Content starts

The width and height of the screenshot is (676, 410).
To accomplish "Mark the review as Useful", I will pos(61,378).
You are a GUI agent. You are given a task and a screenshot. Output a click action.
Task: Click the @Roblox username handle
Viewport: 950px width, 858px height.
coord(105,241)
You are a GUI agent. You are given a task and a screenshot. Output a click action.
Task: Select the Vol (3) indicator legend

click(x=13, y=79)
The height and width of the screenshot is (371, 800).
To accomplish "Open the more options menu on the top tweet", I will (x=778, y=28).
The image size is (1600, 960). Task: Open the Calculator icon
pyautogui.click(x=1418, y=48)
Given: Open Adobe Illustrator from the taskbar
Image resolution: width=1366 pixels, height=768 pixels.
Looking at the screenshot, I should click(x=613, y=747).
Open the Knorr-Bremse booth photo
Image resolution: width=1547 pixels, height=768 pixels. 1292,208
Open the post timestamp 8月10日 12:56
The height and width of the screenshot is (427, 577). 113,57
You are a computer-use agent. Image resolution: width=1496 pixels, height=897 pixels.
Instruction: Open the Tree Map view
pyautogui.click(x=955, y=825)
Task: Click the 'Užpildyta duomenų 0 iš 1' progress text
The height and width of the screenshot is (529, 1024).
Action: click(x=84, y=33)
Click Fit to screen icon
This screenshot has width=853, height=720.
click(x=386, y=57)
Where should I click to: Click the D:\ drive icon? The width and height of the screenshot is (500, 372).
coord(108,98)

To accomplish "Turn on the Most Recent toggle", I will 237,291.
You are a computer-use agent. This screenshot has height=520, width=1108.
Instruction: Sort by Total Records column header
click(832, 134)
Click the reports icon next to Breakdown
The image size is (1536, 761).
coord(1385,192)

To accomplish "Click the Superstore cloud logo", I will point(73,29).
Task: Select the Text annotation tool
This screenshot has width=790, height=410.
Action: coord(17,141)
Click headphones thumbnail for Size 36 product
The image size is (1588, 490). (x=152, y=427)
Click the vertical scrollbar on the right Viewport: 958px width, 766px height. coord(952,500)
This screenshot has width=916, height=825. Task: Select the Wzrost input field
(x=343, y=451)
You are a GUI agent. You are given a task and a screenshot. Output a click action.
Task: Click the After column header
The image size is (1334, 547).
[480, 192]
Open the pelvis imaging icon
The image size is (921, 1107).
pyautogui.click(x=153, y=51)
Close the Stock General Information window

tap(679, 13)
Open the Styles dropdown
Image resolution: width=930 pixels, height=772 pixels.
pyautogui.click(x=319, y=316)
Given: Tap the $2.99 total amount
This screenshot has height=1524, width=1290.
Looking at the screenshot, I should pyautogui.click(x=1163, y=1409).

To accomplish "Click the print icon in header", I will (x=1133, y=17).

Content ends

● Exercise goal:
Copy every entry exactly, missing none.

● Answer below:
The width and height of the screenshot is (676, 410).
To accomplish "Mark the review as Useful", I will pos(61,378).
You are a GUI agent. You are given a task and a screenshot. Output a click action.
Task: Click the @Roblox username handle
Viewport: 950px width, 858px height.
coord(105,241)
You are a GUI agent. You are given a task and a screenshot. Output a click action.
Task: Select the Vol (3) indicator legend

click(x=13, y=79)
The height and width of the screenshot is (371, 800).
To accomplish "Open the more options menu on the top tweet", I will (x=778, y=28).
The image size is (1600, 960). Task: Open the Calculator icon
pyautogui.click(x=1418, y=48)
Given: Open Adobe Illustrator from the taskbar
Image resolution: width=1366 pixels, height=768 pixels.
Looking at the screenshot, I should click(x=613, y=747).
Open the Knorr-Bremse booth photo
Image resolution: width=1547 pixels, height=768 pixels. 1292,208
Open the post timestamp 8月10日 12:56
The height and width of the screenshot is (427, 577). 113,57
You are a computer-use agent. Image resolution: width=1496 pixels, height=897 pixels.
Instruction: Open the Tree Map view
pyautogui.click(x=955, y=825)
Task: Click the 'Užpildyta duomenų 0 iš 1' progress text
The height and width of the screenshot is (529, 1024).
Action: click(x=84, y=33)
Click Fit to screen icon
This screenshot has width=853, height=720.
click(x=386, y=57)
Where should I click to: Click the D:\ drive icon? The width and height of the screenshot is (500, 372).
coord(108,98)

To accomplish "Turn on the Most Recent toggle", I will 237,291.
You are a computer-use agent. This screenshot has height=520, width=1108.
Instruction: Sort by Total Records column header
click(832, 134)
Click the reports icon next to Breakdown
The image size is (1536, 761).
coord(1385,192)

To accomplish "Click the Superstore cloud logo", I will point(73,29).
Task: Select the Text annotation tool
This screenshot has width=790, height=410.
Action: coord(17,141)
Click headphones thumbnail for Size 36 product
The image size is (1588, 490). (x=152, y=427)
Click the vertical scrollbar on the right Viewport: 958px width, 766px height. coord(952,500)
This screenshot has width=916, height=825. Task: Select the Wzrost input field
(x=343, y=451)
You are a GUI agent. You are given a task and a screenshot. Output a click action.
Task: Click the After column header
The image size is (1334, 547).
[480, 192]
Open the pelvis imaging icon
The image size is (921, 1107).
pyautogui.click(x=153, y=51)
Close the Stock General Information window

tap(679, 13)
Open the Styles dropdown
Image resolution: width=930 pixels, height=772 pixels.
pyautogui.click(x=319, y=316)
Given: Tap the $2.99 total amount
This screenshot has height=1524, width=1290.
Looking at the screenshot, I should pyautogui.click(x=1163, y=1409).

To accomplish "Click the print icon in header", I will (x=1133, y=17).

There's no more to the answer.